田中先生は、ヤマハ株式会社で商品開発や新しい分野のプロジェクトにデザイナーとして携わられたのち、ヤマハ発動機株式会社にて新事業価値の創出や人材開発に関わり、クリエイティブ本部 副本部長を務められました。現在は東京都立大学システムデザイン学部にて准教授をされています。


講演では、これまでの経験や影響を受けた出来事をマップ化した資料をもとに、学生時代のエピソードやヤマハでのデザイン秘話などを交えながらお話しいただきました。 身体感覚と創造性の関係、好きなことを持ち続けることの大切さ、そしてデザインがビジネスや社会の中で果たす役割についても多角的に語っていただきました。

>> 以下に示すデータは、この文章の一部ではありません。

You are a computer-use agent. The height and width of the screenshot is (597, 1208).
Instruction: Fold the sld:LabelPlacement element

講演後は、「歩く」をテーマに未来の履き物を考えるワークショップを実施。 小雨の降る中でしたが、参加者は素足になって学内を歩き、芝生やコンクリート、砂利など、さまざまな地面の感触を楽しみました。 その後、感じ取ったことを元にグループワークを行い、未来の社会や暮らしの中で求められる新しい履き物のアイデアを考案しました。


短い時間ながらも、体験から未来を構想する機会となり、参加者にとって学びの多い時間となりました。田中先生ありがとうございました!
参加学生のコメント
思考より身体的感覚で感性を磨くことが重要だという点に共感しました。AIが普及して、膨大な情報からアイデアが出せるようになったので、人間だから出せるアイデアが何かを考えた時に身体的感覚であったり言葉にならないような感動であると思いました。そして、「いずれ虚構と現実の境がわからなくなる」という言葉が出た時に、私が田中先生の授業でテーマとして挙げている体験型ゲームを想起しました。ゲームが2次元から3次元へと進化を遂げて、それこそ身体的感覚を取り入れられるようになっていると感じます。私は、他者が作り上げた身体的感覚の体験をすることで、より共感性が上がり他人に対する解像度が上がるのではないかと考えています。

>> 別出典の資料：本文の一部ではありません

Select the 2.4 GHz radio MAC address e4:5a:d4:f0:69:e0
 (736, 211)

私にとって未来とは「あったらいいな」が実現している世界です。田中聡一郎先生が仰っていたデザインの本質は「本来はこうあるべきじゃん?」をデザインすること、という言葉が印象に残りました。こうあるべきは現在達成されていると思っていても、もしかすると誰も気づいていない価値や概念があるかもしれないと感じました。講義では、既存の思い込みや概念を取っ払うような斬新なアイデアがあり、デザインは自由でいいと感じると同時に商業的、経済的な立ち回りも考える必要があることがわかりました。多角的な視点が必要であるという考え方は総合領域の学びに通じるものがありました。
私にとって「未来」とは、特別なものではなく、日常の中からゆっくりと形づくられていくものだと感じました。今日の特別講義では、下駄の未来について話し合ったり、素足で校舎を歩いてみたりと、普段あまり意識しない感覚に向き合う時間がありました。知らない人同士で意見を交わすことで、自分だけでは思いつかない考えに触れることができ、未来は一人で作るものではなく、人との関わりの中で変わっていくものだと思いました。大きな答えを出すというより、ちょっとした気づきや視点の違いを積み重ねていくことが、未来につながるのだと感じました。